Around the world, the election of Donald Trump as 45th President of the United States has led to uncertainty and questions about future US foreign policy. These doubts focus on the role of the US as a mainstay of the liberal international order and as the guarantor of the security of America’s allies, in both Europe and Asia. They are mainly prompted by statements made by the president-elect during the election campaign. Under the slogans ‘America first’ and ‘Making America great again’, that campaign suggested a commitment to hard American self-interest in Trump’s foreign policy vision. The outside world was mainly depicted as an assortment of profiteers who acting under the banner of free trade and allied solidarity left the US to pick up the bill. Coupled with Trump’s harsh tone towards China and conciliatory noises towards Vladimir Putin’s Russia, this has generated considerable concern in Western liberal and European circles in particular. Is Trump’s arrival the prelude to a further chilling of international relations, with the post-war liberal international order as the first victim?

The central question in this epilogue is what effects the new president may have on the international order.

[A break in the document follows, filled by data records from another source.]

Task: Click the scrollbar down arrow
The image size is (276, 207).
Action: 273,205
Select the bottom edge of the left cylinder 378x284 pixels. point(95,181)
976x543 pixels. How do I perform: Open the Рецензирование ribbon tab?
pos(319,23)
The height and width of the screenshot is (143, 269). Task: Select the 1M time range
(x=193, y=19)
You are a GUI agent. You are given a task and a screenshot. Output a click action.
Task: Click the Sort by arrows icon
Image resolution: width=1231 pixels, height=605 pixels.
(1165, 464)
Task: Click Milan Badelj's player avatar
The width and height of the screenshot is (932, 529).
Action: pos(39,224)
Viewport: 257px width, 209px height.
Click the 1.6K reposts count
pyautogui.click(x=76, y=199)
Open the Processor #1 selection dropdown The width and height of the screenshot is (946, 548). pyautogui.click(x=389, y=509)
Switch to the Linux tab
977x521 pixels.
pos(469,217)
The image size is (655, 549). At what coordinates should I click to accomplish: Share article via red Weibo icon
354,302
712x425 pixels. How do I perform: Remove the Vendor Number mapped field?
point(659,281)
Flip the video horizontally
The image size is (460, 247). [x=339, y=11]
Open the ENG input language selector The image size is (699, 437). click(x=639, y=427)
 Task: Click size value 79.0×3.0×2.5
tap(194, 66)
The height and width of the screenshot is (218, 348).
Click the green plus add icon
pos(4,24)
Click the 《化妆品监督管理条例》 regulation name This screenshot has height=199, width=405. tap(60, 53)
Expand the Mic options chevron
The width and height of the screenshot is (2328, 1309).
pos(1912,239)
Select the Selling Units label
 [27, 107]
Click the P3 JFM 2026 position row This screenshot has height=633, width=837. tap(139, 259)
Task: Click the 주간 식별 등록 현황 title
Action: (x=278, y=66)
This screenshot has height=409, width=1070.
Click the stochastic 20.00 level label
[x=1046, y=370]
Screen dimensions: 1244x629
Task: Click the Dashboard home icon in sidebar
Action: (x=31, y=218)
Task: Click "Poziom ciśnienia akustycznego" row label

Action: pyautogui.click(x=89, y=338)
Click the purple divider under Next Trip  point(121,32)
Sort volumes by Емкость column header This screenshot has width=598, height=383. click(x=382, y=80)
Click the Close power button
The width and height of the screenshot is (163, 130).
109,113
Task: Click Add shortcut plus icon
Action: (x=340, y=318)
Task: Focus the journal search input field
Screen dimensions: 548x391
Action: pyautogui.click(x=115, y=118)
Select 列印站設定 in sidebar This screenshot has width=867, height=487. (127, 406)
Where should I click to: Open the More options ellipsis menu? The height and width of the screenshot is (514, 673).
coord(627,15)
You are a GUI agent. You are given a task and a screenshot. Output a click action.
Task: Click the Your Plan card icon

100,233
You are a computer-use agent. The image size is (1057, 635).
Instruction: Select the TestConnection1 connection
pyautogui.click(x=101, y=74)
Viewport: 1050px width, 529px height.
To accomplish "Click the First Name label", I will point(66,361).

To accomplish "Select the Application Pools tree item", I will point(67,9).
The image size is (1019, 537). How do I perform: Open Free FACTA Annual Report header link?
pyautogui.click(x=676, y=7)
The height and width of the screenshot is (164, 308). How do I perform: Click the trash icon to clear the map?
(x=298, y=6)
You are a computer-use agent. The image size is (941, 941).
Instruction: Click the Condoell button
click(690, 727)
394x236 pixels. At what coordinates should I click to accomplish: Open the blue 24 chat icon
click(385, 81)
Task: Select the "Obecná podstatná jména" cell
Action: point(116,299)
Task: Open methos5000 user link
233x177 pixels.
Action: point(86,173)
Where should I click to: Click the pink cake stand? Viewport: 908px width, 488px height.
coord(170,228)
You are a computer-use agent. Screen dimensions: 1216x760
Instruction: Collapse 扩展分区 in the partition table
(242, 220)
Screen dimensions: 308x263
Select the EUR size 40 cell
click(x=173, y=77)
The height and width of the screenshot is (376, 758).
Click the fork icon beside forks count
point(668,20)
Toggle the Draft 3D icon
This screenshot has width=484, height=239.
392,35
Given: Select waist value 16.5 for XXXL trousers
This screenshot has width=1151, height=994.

At first sight, statements made by Trump during and after the election campaign give ample reason to expect a dramatic change in US foreign policy after 20 January 2017. At the same time, this ‘Trump doctrine’ should be explicitly placed within a broader context: alongside all the uncertainty about the policy agenda, continuity can be expected in US policy as well as restrictions on US actions in a complex international order. Finally, in light of these restrictions, this contribution discusses some future expectations.